* _Work required_: Copy the data below from the line containing "Open the About Us menu" through the line containing "[x=650, y=106]", inclusive, and replace "menu" with "section" while keeping everything else the same. Give only those lines and leave out the pictures.

* _Records for the task_:
— Start —
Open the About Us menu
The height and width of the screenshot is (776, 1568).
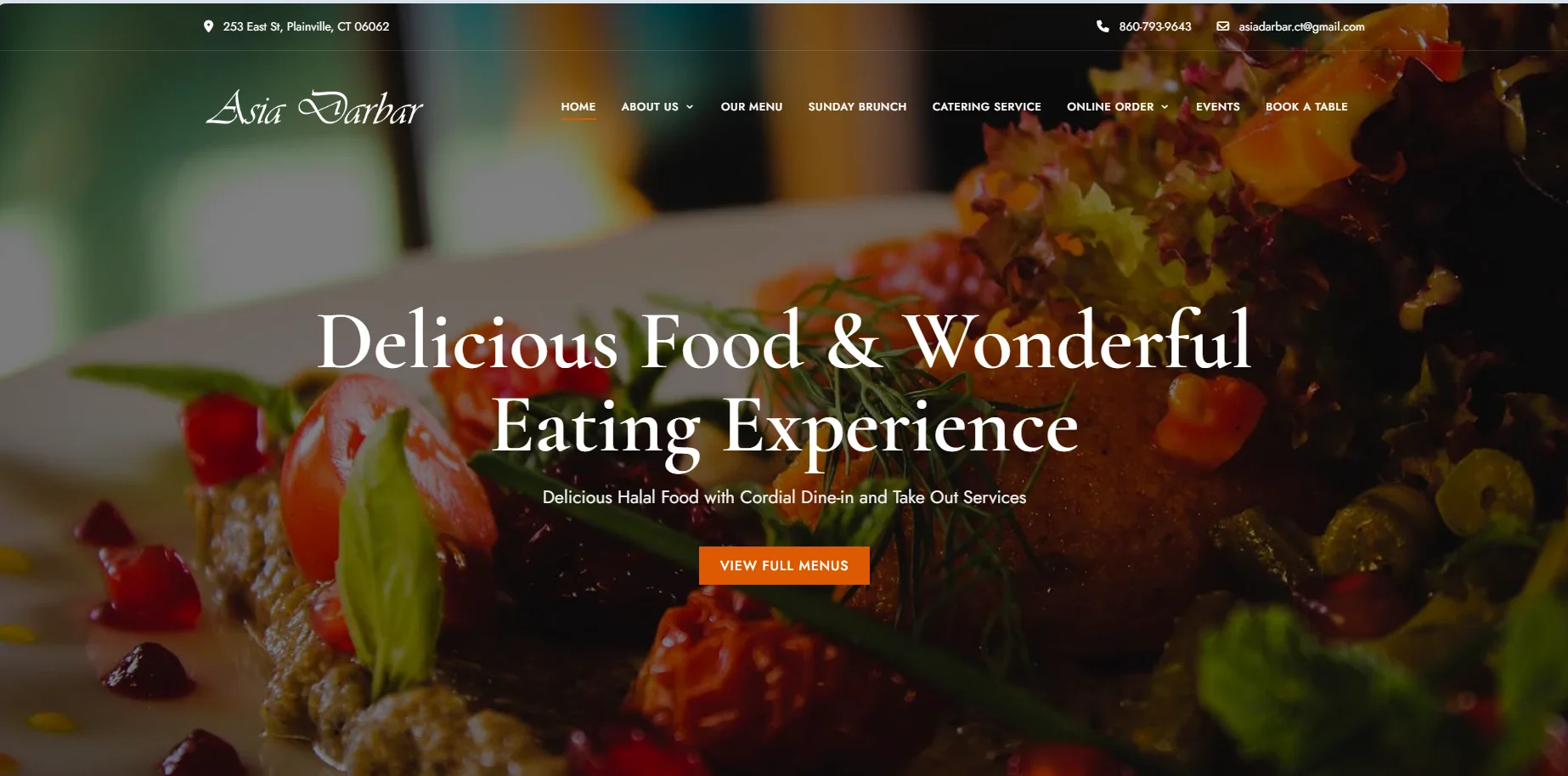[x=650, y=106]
— End —
— Start —
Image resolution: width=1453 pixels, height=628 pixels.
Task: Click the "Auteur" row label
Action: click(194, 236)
— End —
— Start —
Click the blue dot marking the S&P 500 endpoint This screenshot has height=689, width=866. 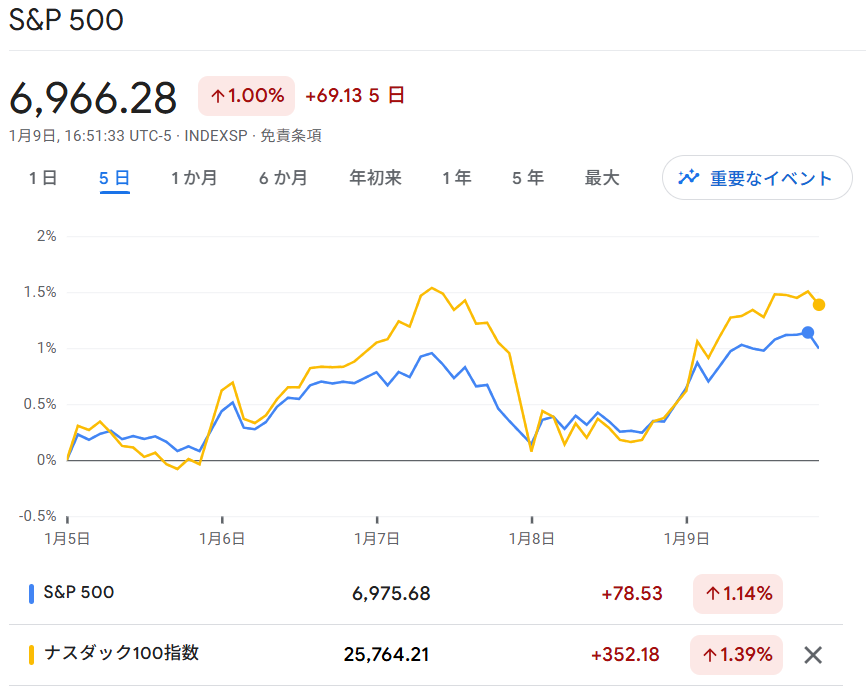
— End —
* _Expected answer_:
Open the About Us section
The height and width of the screenshot is (776, 1568).
[x=650, y=106]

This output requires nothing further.